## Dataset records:
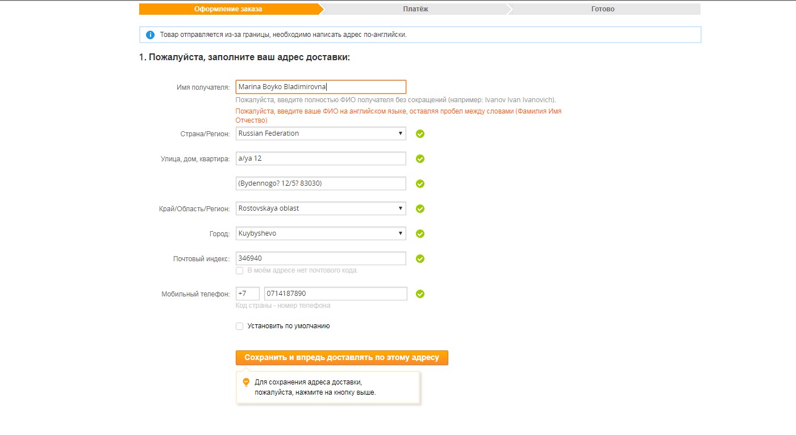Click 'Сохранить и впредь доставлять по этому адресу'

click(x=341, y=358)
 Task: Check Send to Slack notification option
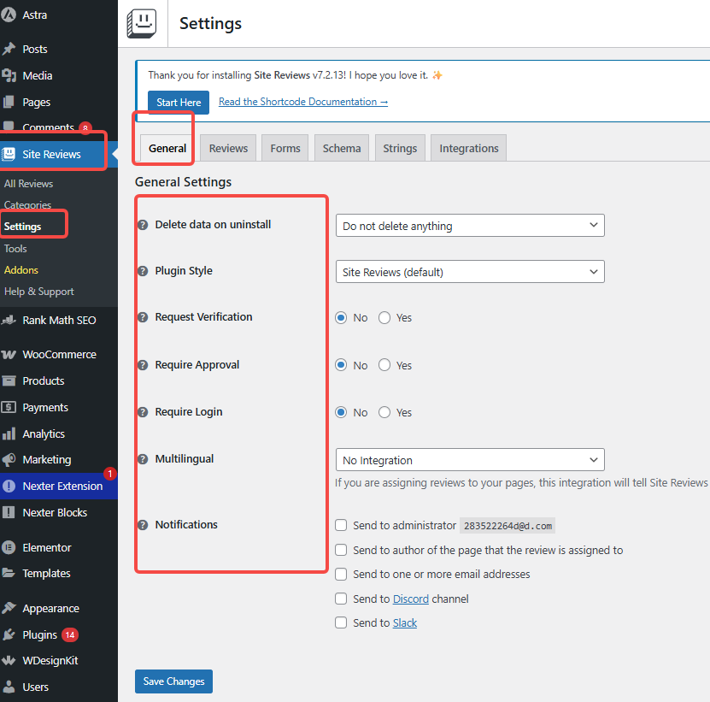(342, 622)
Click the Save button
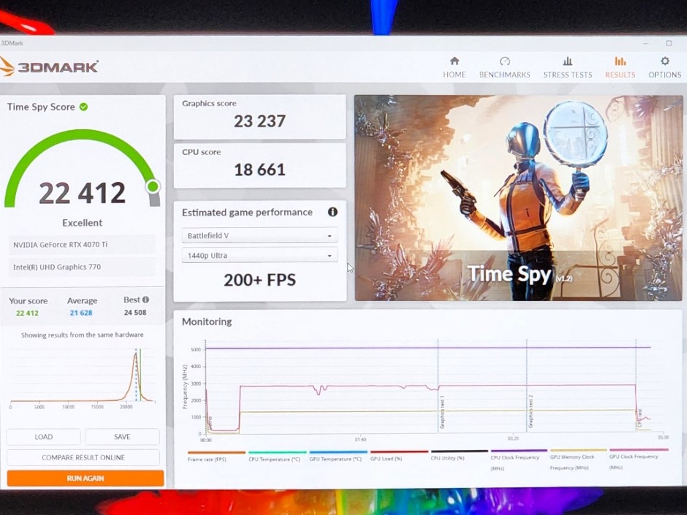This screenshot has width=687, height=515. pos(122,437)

## Exercise aim:
Where pictures appear, omit them, and transcribe exactly, with nothing else, the lines from the line with "Task: Check Send" through the final line of the records above, both ends included.

## Solution to this problem:
 Task: Check Send to Slack notification option
(342, 622)
Click the Save button
This screenshot has width=687, height=515. pos(122,437)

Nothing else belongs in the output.